» **What you have to do**: Pick out and copy each line of the rows below that contains the string "perform". Case counts.

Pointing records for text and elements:

● ● ● ● ●

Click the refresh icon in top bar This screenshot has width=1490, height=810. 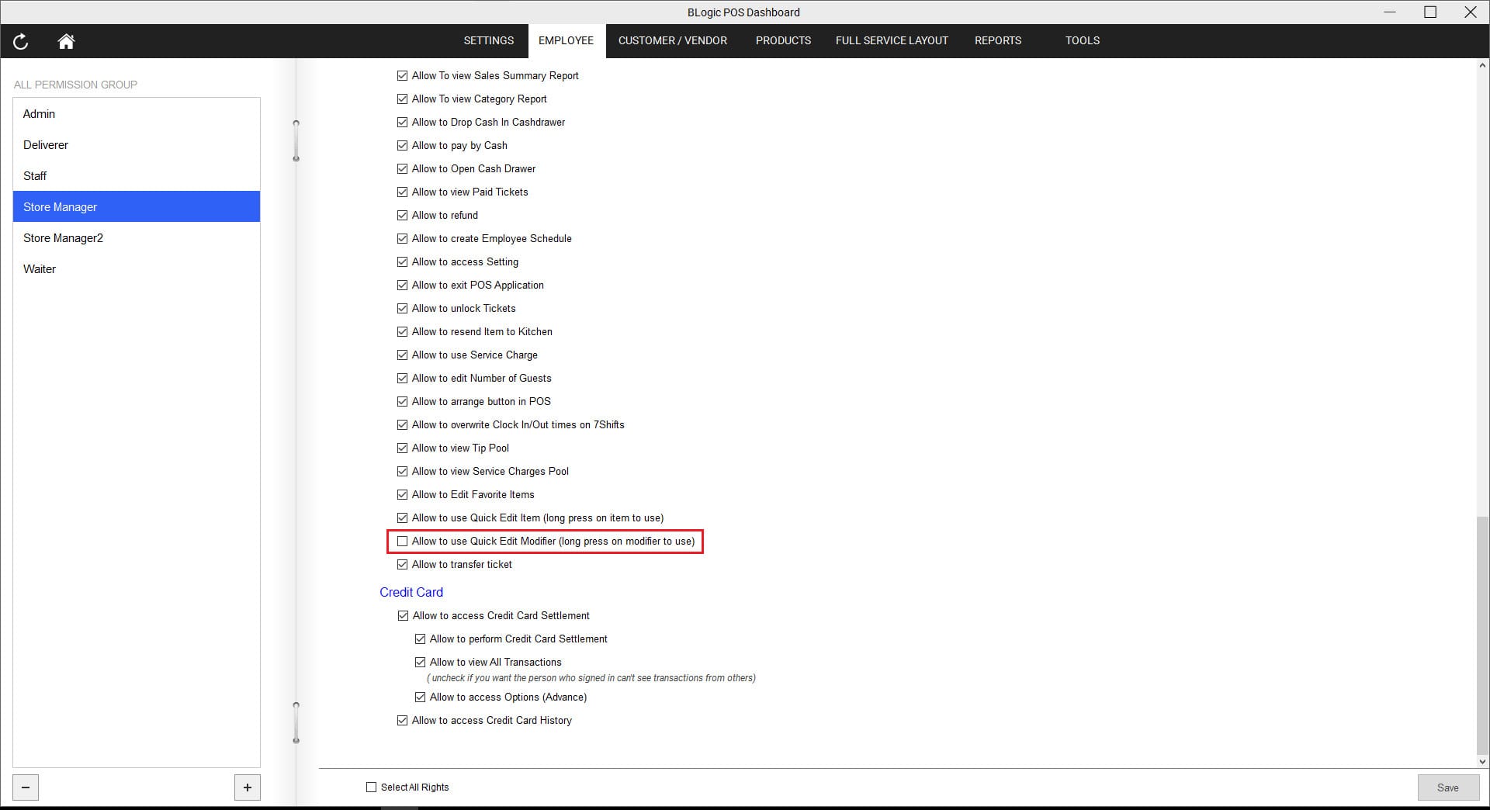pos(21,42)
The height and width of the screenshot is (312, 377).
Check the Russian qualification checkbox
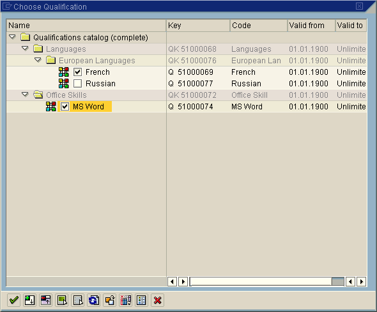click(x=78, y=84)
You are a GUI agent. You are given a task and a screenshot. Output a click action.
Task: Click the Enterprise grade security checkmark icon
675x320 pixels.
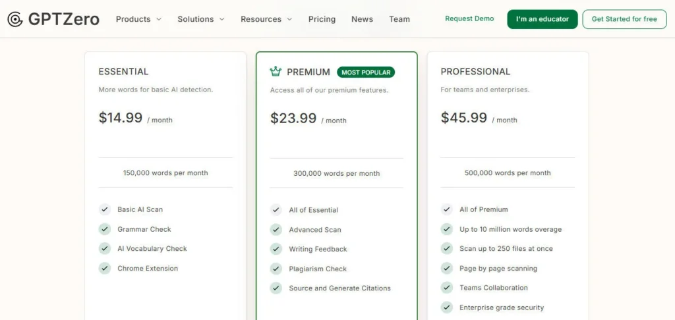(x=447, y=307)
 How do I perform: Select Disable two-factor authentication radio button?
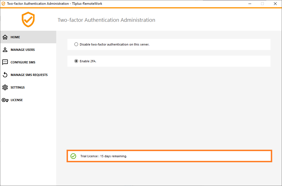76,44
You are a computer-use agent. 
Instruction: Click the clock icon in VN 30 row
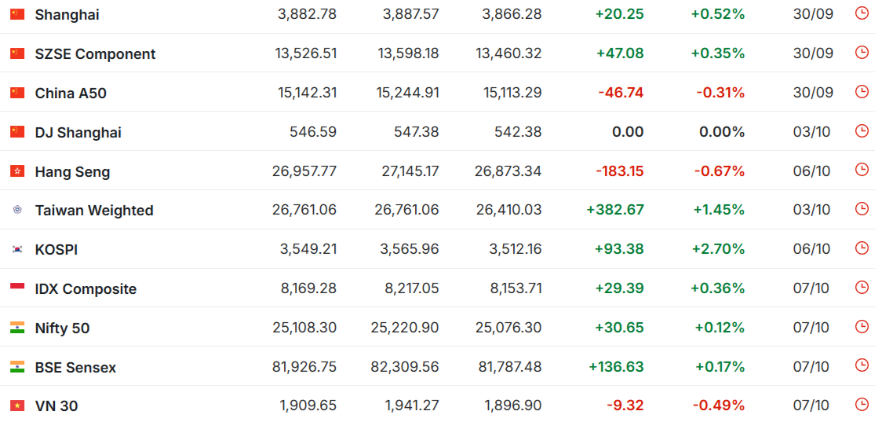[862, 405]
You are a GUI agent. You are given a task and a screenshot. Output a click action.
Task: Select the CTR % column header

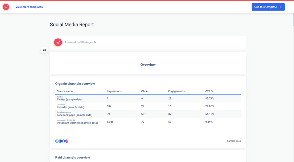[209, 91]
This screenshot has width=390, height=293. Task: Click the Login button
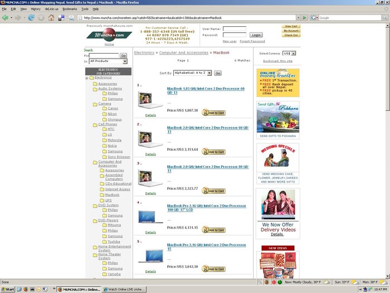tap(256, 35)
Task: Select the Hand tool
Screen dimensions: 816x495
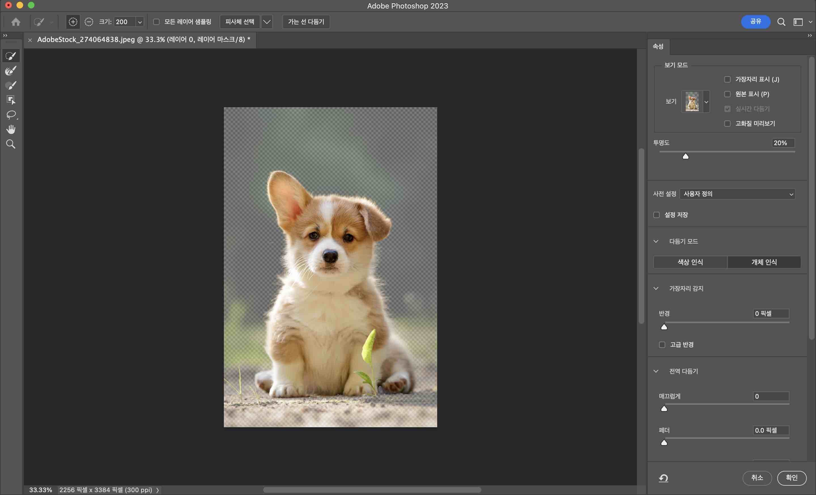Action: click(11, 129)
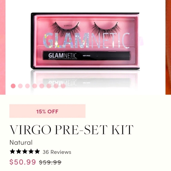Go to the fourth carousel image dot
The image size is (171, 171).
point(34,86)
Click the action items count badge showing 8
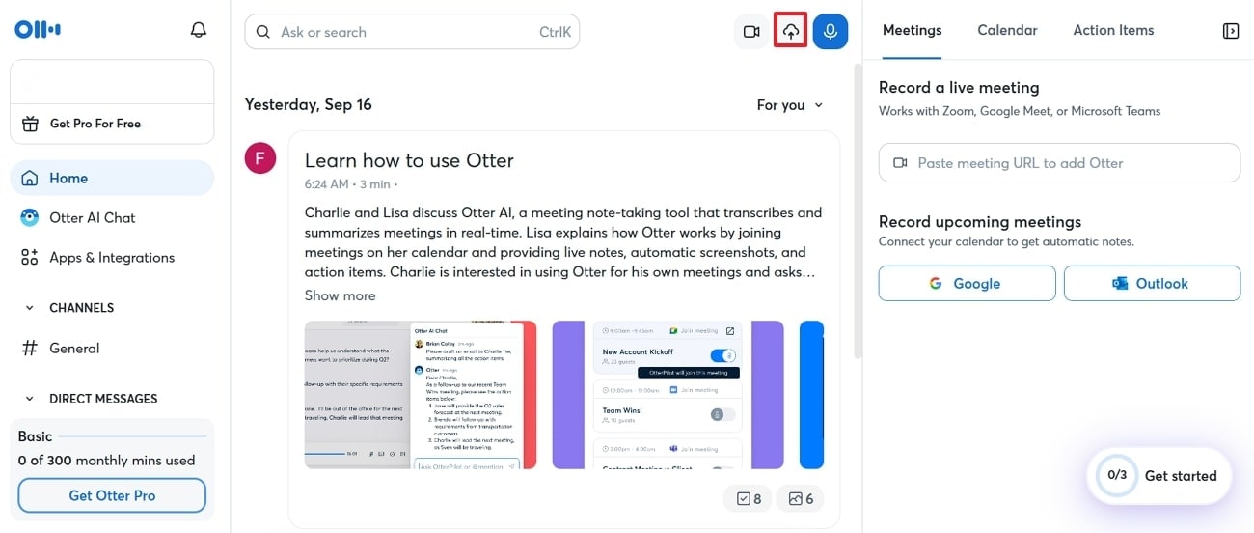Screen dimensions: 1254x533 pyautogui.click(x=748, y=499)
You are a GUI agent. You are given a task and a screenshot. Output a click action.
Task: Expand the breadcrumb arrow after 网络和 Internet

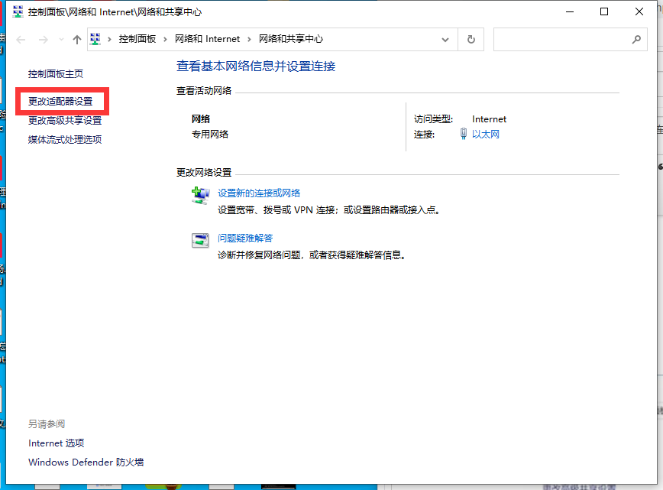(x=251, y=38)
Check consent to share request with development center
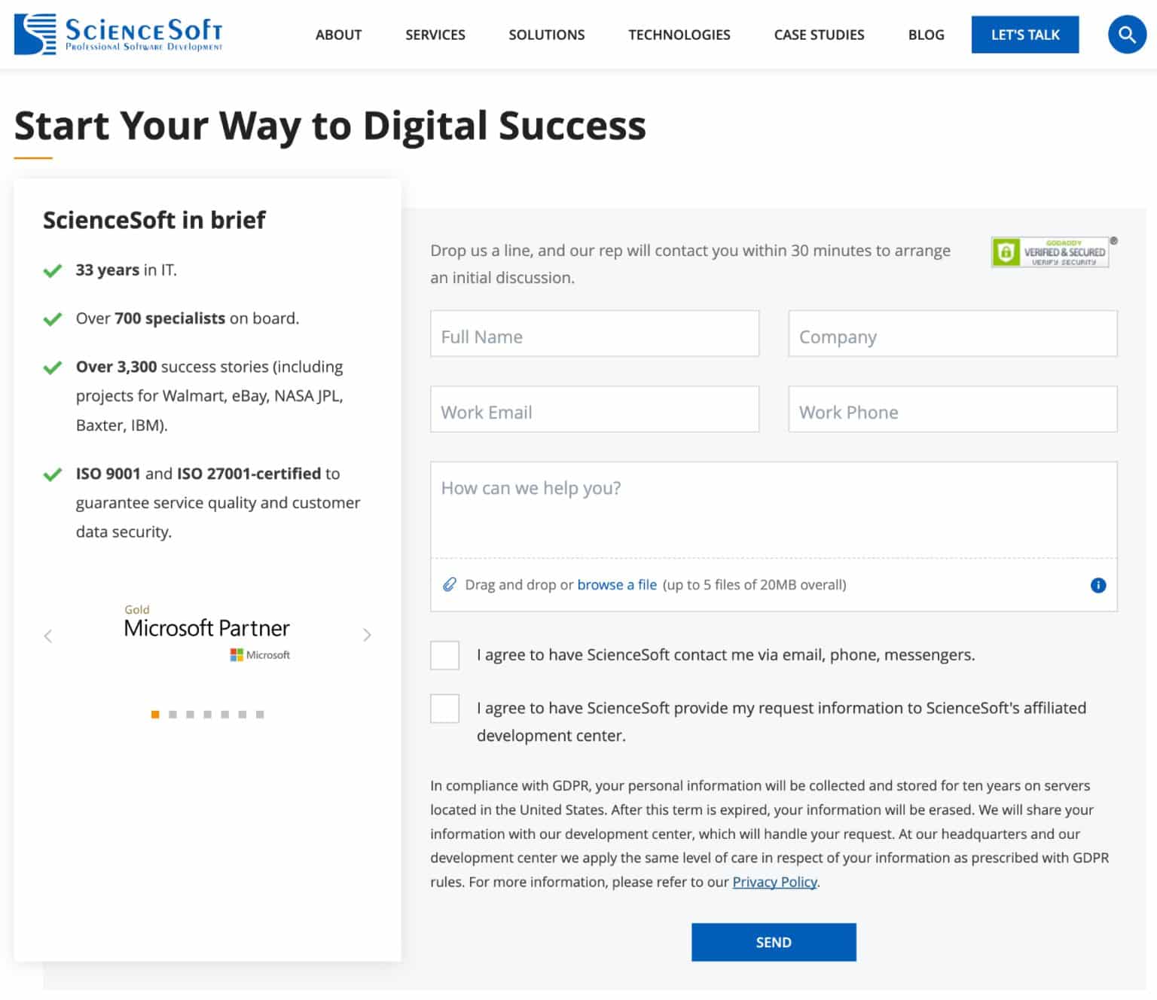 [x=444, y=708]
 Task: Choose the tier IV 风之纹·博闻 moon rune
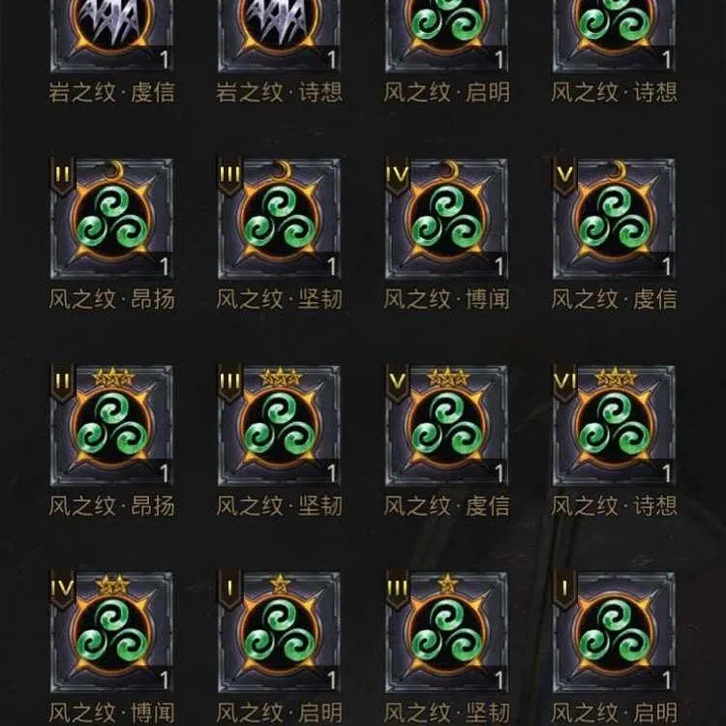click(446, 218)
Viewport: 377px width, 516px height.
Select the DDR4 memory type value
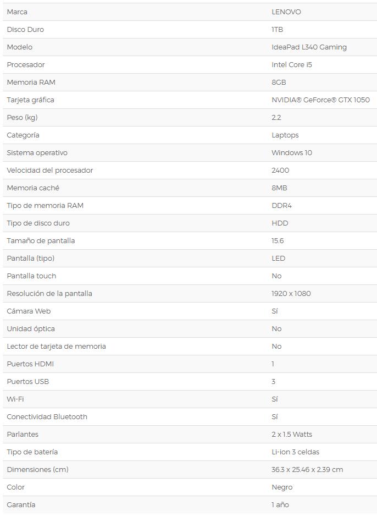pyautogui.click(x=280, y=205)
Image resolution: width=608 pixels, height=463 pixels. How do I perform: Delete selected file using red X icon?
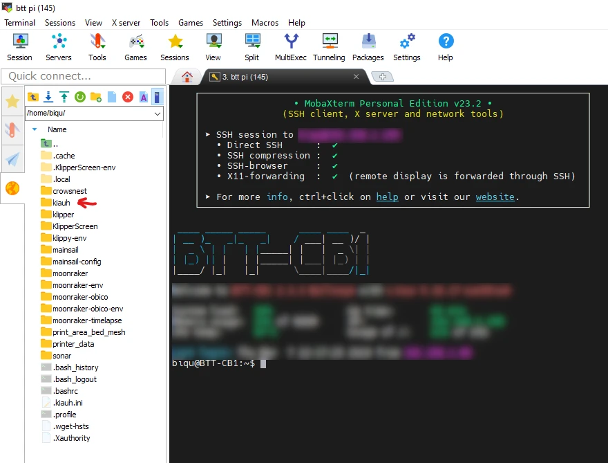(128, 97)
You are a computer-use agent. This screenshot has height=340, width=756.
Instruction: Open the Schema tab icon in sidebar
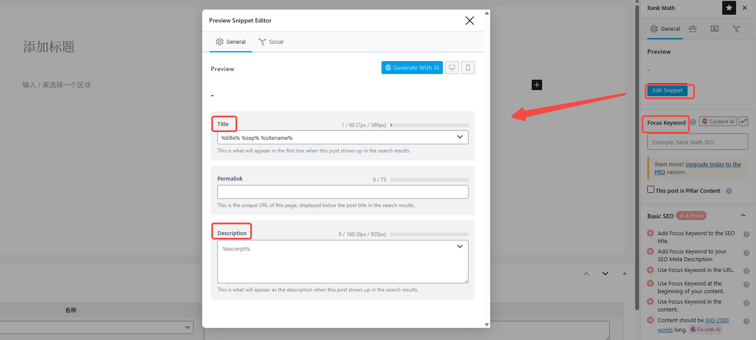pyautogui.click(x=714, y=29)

● ● ● ● ●

» **Written reply**:
 How do I perform: Select Disable two-factor authentication radio button?
Image resolution: width=608 pixels, height=463 pixels. How do I perform: Delete selected file using red X icon?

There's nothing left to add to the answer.